Il ne faut donc pas tant s’étonner que les mahométans aient admis l’usage des cinq sens dans leur paradis. Ils disent que la première béatitude sera l’union avec Dieu : elle n’exclut pas le reste.

Le paradis de Mahomet est une fable ; mais, encore une fois il n’y a ni contradiction ni saleté.

La philosophie demande des idées nettes et précises ; Grotius ne les avait pas. Il citait beaucoup, et il étalait des raisonnements apparents, dont la fausseté ne peut soutenir un examen réfléchi.

On pourrait faire un très-gros livre de toutes les imputations injustes dont on a chargé les mahométans. Ils ont subjugué une des plus belles et des plus grandes parties de la terre. Il eût été plus beau de les chasser que de leur dire des injures.
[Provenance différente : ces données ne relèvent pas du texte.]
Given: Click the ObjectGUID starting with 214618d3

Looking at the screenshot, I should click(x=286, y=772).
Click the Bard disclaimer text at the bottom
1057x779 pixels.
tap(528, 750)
L’impératrice de Russie donne aujourd’hui un grand exemple ; elle leur enlève Azof et Taganrock, la Moldavie, la Valachie la Géorgie ; elle pousse ses conquêtes jusqu’aux remparts d’Erzéroum ; elle envoie contre eux, par une entreprise inouïe des flottes qui partent du fond de la mer Baltique, et d’autres qui couvrent le Pont-Euxin ; mais elle ne dit point, dans ses manifestes, qu’un pigeon soit venu parler à l’oreille de Mahomet.